There is a cast room, and an ENT room. One large trauma room equipped to treat 2 patients. And a few smaller rooms that are used for patients requiring mental health assessment. The ER department connects to another waiting room with treatment rooms that are considered “day medicine” patients. These are the ambulatory patients that are requiring frequent IV antibiotics, and dressing changes. Mon through Fri – there is a nurse who staffs this unit but on weekends these patients are seen through the ER.

It seems that home care only provides in home care to patients requiring these services if they cannot get to the hospital. So if the diabetic foot ulcer you have is so bad that you cannot transfer to vehicle to see a nurse at the hospital – then a nurse is booked to come to your home. But if you have someone to drive you, and can transfer to a wheelchair off to the hospital you go, sometimes 3 times a day if receiving antibiotics. Lack of nurses to do home care perhaps? I don’t know, I’ll see if I can obtain more information related to this.

The registration and triage process is also different then we see at home.
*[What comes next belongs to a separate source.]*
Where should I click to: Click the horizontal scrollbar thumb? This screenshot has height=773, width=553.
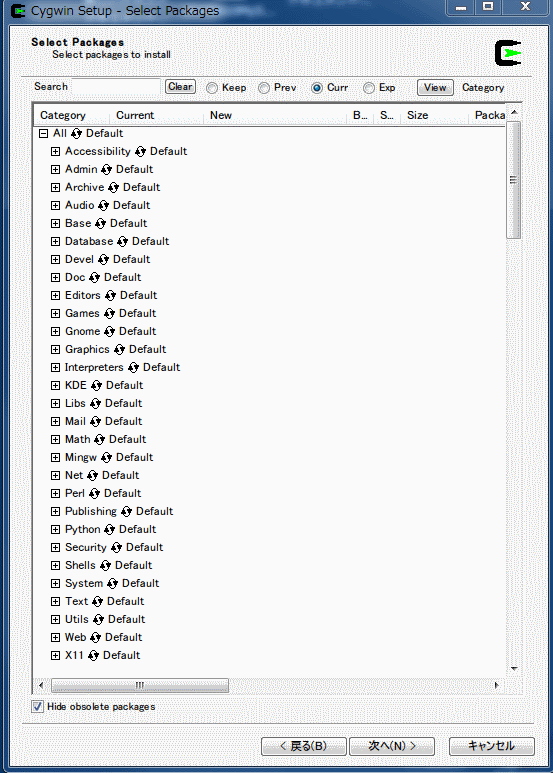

Here the patient is registered first. Then the chart dropped off for the nurse to assess and determine the reason for visit. I was told that the registration staff is good enough that if they notice a very sick patient they do alert the nurses right away. And once the chart is made, the nurses work to triage each patient within 10 minutes of their chart being made. I wonder how much of a challenge this is?

Most times the ambulances do the same. They register each patient prior to entering the department so the chart is made for the nurse to use for assessment. Unless of course the patient is critical. I received a huge package of information related to the assessment skill of triaging and will get more education during the course of my time here.

So good first impressions with the team at SLMH and I look forward to the upcoming months! I guess I’ll end it here for today. Have some unpacking to do 🙂

This post was fuelled by Relay’s Sumatra Roast brought all the way from Hamilton and
Talking Heads Radio on Spotify

Also if anyone has a great crockpot recipe that freeze well please share in the comments section! Thanks and Enjoy your Monday!